CS221 Lecture 1: Introduction to Artificial Intelligence

Jul 2, 2024

CS221 Lecture 1: Introduction to Artificial Intelligence

Welcome and Introductions

  • Instructors: Percy and Dorsa
    • Percy teaches class with Dorsa, expert in robotics and robotic interactions
  • Teaching Team: CAs with interests in NLP, ML, data mining, computer vision, etc.
    • Head CA (PhD student): Natural language processing
    • Second-year MS students: ML, data mining, NLP
    • One MS student: Computer vision

Announcements

  • Weekly sections for review and advanced topics
    • Overview session for Python and probability this Thursday
  • First homework is posted on website, due next Tuesday at 11:00 PM via Gradescope
    • Gradescope code will be posted on Piazza

Importance of AI

  • No need to motivate importance; AI success stories are widespread
  • Superhuman AI in games (Jeopardy, Go, Dota 2, poker)
  • AI in practical applications (document reading, speech recognition, face recognition, medical imaging)
  • Policy impact and societal transformation debates around AI

Historical Background of AI

  1. 1956 Dartmouth Workshop: Foundational moment organized by John McCarthy, Marvin Minsky, Claude Shannon, etc.
    • Initial successes in game playing and theorem proving
    • Initial optimism, followed by the first AI winter due to limited compute and intrinsic problem complexity
  2. 1970s and 1980s: Focus on expert systems
    • Knowledge encoded as deterministic rules
    • Impact on industries but eventually led to the second AI winter due to over-promising and under-delivering
  3. 1943 and Neural Networks: McCulloch and Pitts' work on artificial neural networks
  4. Deep Learning Resurgence: Rediscovery of backpropagation, key breakthroughs like Yann LeCun's work and AlexNet
    • AlphaGo as a notable example of combining logic and neural networks

Two Traditions of AI

  • Logical AI (John McCarthy, etc.)
  • Neuroscience-Inspired AI (artificial neural networks)
  • Examples of synergy between these traditions: e.g., AlphaGo

AI as Agents vs.
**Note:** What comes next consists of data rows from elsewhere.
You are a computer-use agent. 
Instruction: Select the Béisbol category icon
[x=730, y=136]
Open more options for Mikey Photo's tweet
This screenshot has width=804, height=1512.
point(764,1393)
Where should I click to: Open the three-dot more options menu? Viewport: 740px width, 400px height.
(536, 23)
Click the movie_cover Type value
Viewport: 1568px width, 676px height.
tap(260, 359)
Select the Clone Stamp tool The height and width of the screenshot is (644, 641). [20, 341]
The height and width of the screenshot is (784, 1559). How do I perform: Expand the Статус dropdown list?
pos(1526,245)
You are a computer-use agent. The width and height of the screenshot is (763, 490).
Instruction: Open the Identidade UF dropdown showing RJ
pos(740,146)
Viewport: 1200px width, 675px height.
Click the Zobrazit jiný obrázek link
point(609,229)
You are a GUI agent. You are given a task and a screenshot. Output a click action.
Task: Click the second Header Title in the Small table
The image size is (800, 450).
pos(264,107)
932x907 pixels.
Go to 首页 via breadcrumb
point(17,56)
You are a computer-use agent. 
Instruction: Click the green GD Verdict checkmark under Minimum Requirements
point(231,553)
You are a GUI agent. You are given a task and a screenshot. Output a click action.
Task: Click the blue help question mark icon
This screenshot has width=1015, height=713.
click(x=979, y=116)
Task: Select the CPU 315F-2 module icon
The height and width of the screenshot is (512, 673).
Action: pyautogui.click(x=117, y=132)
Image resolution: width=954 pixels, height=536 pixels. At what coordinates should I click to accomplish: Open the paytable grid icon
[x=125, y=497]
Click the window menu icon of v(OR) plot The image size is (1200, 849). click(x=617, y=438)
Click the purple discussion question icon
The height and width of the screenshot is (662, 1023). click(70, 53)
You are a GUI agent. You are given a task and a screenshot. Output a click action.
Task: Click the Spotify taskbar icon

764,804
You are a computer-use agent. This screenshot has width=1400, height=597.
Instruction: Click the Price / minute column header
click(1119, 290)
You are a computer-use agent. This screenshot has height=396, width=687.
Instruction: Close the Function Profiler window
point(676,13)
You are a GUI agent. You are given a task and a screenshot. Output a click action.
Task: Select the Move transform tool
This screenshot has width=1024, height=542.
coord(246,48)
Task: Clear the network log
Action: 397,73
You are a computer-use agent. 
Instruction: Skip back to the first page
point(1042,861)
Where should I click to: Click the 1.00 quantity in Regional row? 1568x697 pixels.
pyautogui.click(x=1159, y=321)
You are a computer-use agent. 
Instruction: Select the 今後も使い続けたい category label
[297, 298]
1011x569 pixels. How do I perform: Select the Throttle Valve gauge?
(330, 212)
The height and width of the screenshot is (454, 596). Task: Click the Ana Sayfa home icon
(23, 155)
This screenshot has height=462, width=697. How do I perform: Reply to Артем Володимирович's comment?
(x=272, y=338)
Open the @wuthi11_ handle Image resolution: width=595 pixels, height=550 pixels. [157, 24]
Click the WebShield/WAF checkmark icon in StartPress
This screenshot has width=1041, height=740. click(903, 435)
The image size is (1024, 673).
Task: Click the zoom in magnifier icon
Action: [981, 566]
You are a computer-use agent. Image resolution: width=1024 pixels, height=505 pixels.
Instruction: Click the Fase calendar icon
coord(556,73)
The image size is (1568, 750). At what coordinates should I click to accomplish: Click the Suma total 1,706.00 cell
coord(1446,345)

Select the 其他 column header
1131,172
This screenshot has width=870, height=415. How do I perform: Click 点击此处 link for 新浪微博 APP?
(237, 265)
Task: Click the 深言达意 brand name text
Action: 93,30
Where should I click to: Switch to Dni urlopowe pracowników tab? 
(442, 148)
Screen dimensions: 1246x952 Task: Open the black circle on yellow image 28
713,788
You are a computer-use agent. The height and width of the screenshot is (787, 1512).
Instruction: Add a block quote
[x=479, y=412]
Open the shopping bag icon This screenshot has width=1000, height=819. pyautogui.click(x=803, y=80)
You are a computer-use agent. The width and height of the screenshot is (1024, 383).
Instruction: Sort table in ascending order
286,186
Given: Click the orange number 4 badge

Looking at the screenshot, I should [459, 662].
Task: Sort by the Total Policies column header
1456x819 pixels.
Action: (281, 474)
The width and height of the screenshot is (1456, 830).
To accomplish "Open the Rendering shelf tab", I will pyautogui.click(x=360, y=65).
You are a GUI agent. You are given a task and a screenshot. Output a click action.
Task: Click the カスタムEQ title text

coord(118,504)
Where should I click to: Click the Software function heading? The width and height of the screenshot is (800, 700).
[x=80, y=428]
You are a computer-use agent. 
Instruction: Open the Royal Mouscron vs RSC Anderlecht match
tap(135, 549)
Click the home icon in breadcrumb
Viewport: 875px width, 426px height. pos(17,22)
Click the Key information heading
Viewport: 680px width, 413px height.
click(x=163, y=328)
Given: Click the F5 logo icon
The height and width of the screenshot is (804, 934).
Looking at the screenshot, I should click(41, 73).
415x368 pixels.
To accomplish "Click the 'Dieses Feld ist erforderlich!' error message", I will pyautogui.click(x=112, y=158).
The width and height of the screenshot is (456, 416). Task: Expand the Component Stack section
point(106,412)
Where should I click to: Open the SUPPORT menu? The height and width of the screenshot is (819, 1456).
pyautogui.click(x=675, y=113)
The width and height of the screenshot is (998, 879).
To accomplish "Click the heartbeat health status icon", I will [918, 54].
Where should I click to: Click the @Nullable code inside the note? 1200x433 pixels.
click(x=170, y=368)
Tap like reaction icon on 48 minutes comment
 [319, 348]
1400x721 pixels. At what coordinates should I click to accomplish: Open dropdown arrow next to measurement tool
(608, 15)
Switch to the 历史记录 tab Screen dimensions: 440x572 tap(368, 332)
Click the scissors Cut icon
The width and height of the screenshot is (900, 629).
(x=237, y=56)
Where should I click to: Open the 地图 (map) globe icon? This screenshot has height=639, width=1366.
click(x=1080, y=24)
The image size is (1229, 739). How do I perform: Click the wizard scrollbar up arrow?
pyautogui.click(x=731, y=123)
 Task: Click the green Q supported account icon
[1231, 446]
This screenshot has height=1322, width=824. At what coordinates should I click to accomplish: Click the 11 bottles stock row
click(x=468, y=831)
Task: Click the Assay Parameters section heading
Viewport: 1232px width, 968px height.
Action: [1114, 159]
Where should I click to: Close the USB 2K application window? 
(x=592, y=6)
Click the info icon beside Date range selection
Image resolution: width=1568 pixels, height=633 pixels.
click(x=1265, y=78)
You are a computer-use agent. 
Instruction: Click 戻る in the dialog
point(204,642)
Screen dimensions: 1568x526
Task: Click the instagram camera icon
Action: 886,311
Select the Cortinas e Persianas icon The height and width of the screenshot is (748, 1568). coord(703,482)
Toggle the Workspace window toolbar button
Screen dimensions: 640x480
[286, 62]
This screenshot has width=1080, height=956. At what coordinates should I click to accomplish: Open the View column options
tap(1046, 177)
AI as Tools

  • AI as Agents: Recreating human intelligence capabilities (perception, motor skills, language, knowledge, reasoning, learning)
  • AI as Tools: Using AI to solve real-world problems
    • Examples: Satellite imagery for economic predictions, data center energy management, self-driving cars, fairness and bias issues

Course Overview

Modeling, Inference, and Learning Paradigm

  • Modeling: Simplifying the real world into a mathematically precise model
  • Inference: Asking questions about the model
  • Learning: Deriving model parameters from data

Key Course Topics

  1. Machine Learning: Data to Model
    • Focus on generalization from data to new experiences
  2. Reflex Models: No feedback loop (e.g., linear classifiers, deep neural networks)
  3. State-Based Models: Planning and actions in state spaces
    • Search Problems: Optimal path finding
    • MDPs: Dealing with randomness
    • Games: Adversarial environments
  4. Variable-Based Models: Solutions as variable assignments
    • Constraint Satisfaction Problems (CSP)
    • Bayesian Networks: Soft dependencies and noisy sensor readings
  5. Logic Systems: Deep reasoning with heterogeneous information (e.g., simple logic language system demo)

Course Logistics

  • Prerequisites: Programming, discrete math, probability
  • Coursework: Homeworks, exam, and project
    • Homeworks: 8 total, involve written and programming problems
    • Exam: Closed book with one page of notes, focuses on problem-solving
    • Project: Work in groups of three, various milestones
  • Policies: Gradescope submissions, 7 late days, use Piazza for communication
  • Honor Code: Collaborate but write independently, do not post assignments on GitHub, debugging permitted

Initial Technical Details

Optimization in AI

  • Discrete Optimization: Finding the best path or set of decisions (Dynamic Programming)
  • Continuous Optimization: Minimizing objective functions (Gradient Descent)

Example Problems

  1. Edit Distance
    • Use dynamic programming to find the minimum number of edits to transform one string into another
    • Optimal strategy via recurrence relations and memoization
  2. Linear Regression
    • Fit a line using least squares and gradient descent for continuous optimization
    • General method for solving machine learning problems via gradient descent

Next Steps: Begin with machine learning in the next lecture.